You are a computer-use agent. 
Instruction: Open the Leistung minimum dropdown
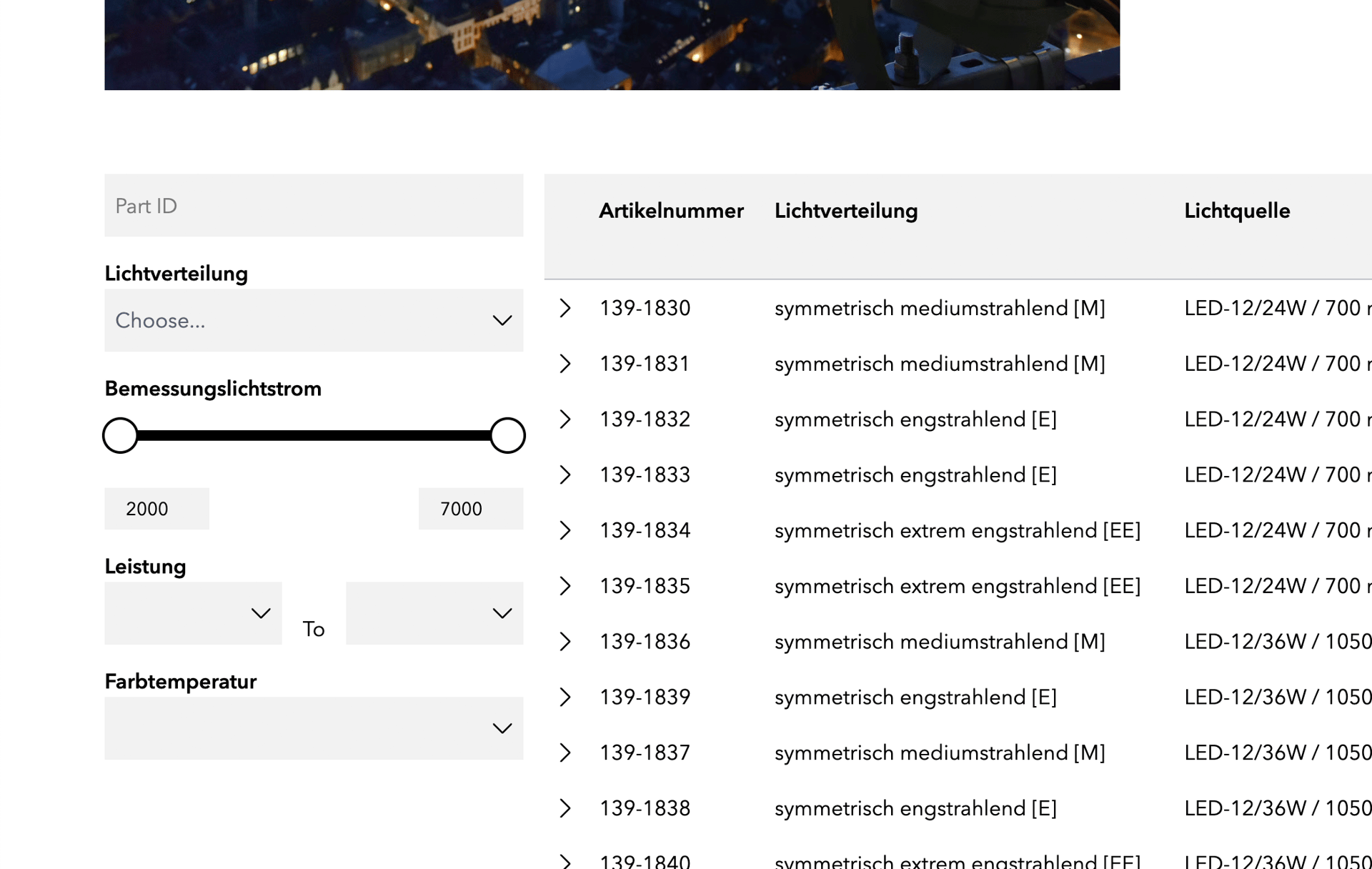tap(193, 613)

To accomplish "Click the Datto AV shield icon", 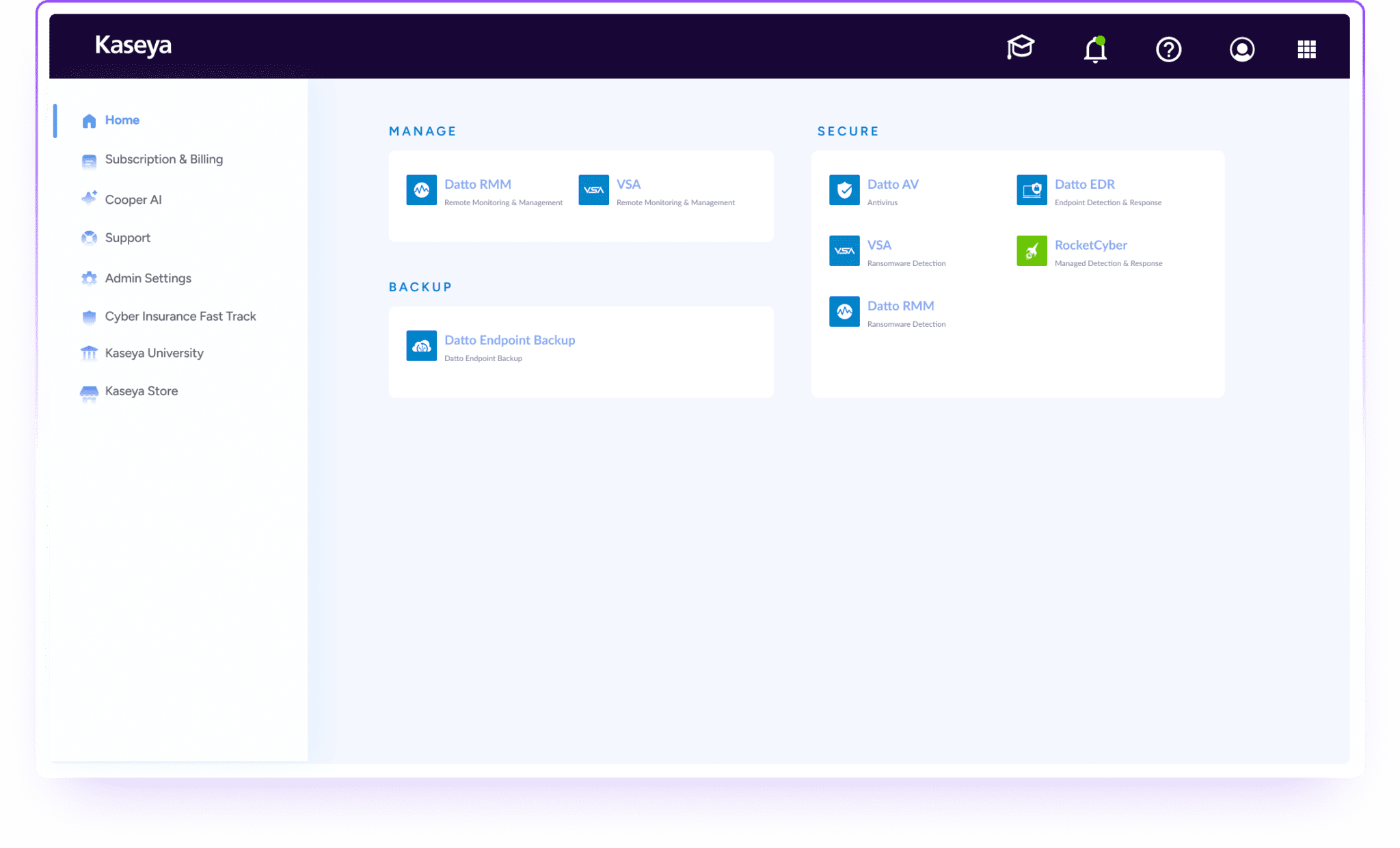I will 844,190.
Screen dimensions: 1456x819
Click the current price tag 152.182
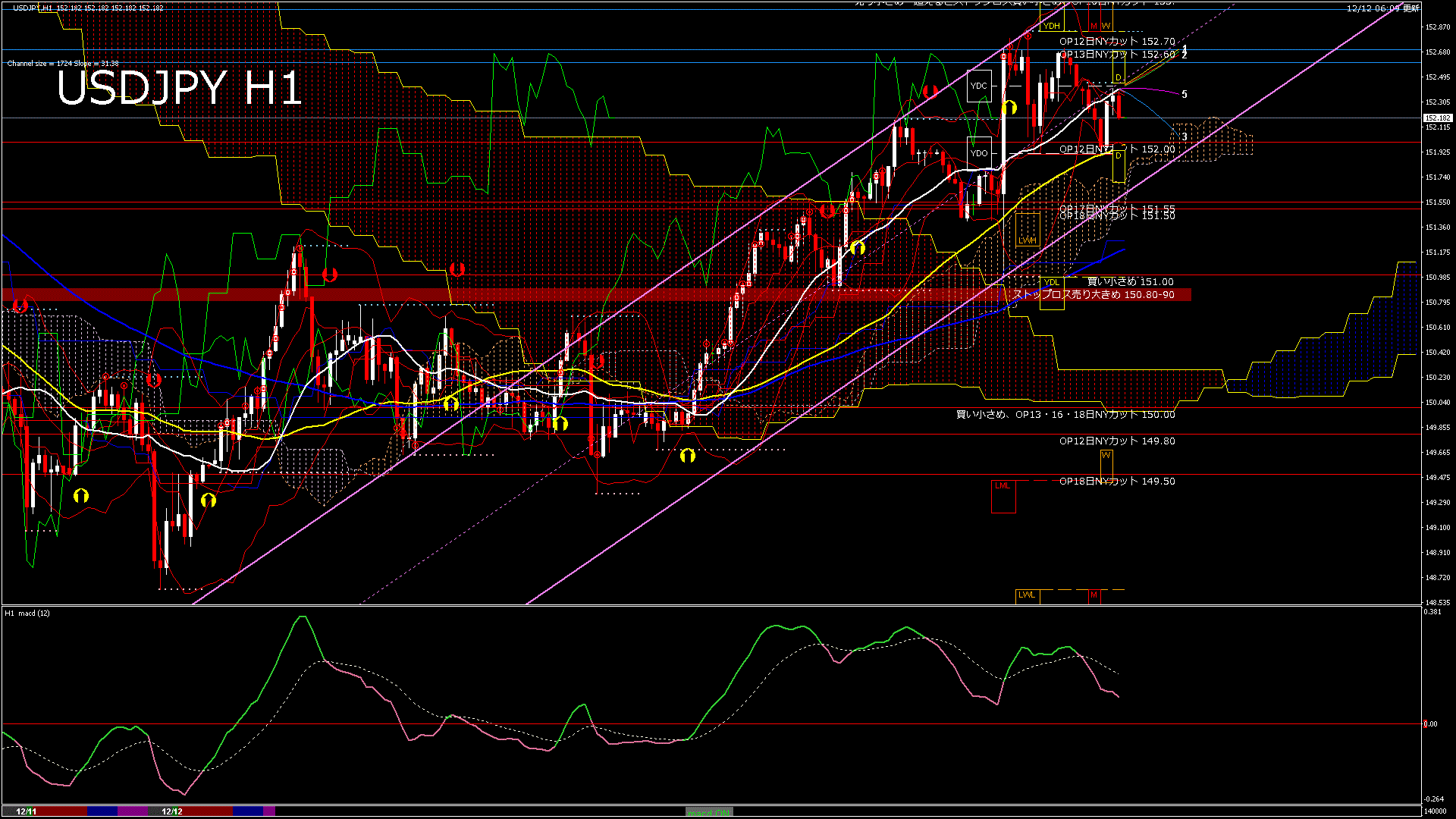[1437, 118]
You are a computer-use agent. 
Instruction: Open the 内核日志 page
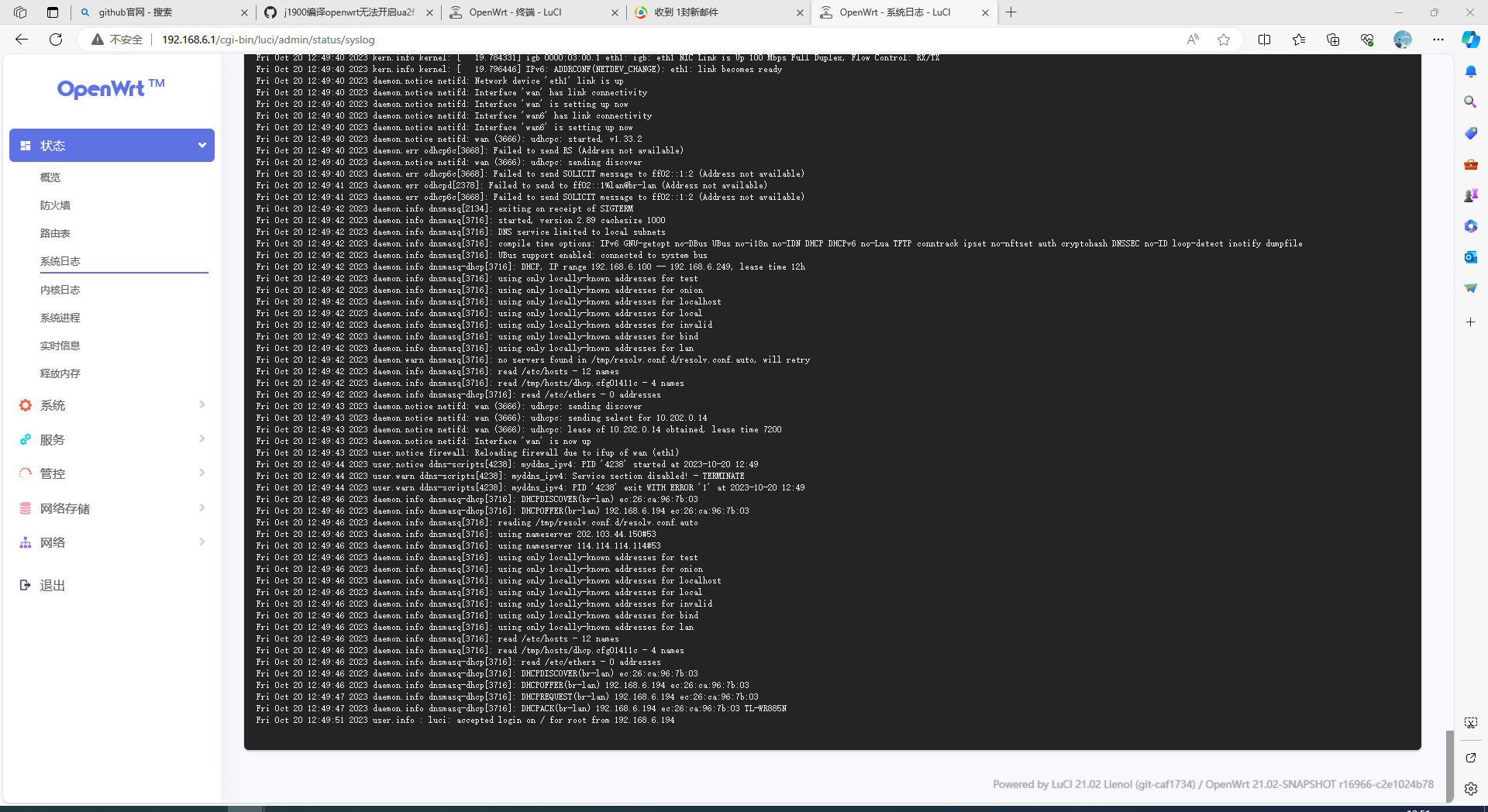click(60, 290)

......

### [Instructions to follow]
Leave the pictures out and copy exactly the lines from the one that holds "Screen dimensions: 1456x819" through the last line of the material.

### [Worked solution]
Screen dimensions: 1456x819
Click the current price tag 152.182
[1437, 118]
You are a computer-use agent. 
Instruction: Open the 内核日志 page
click(60, 290)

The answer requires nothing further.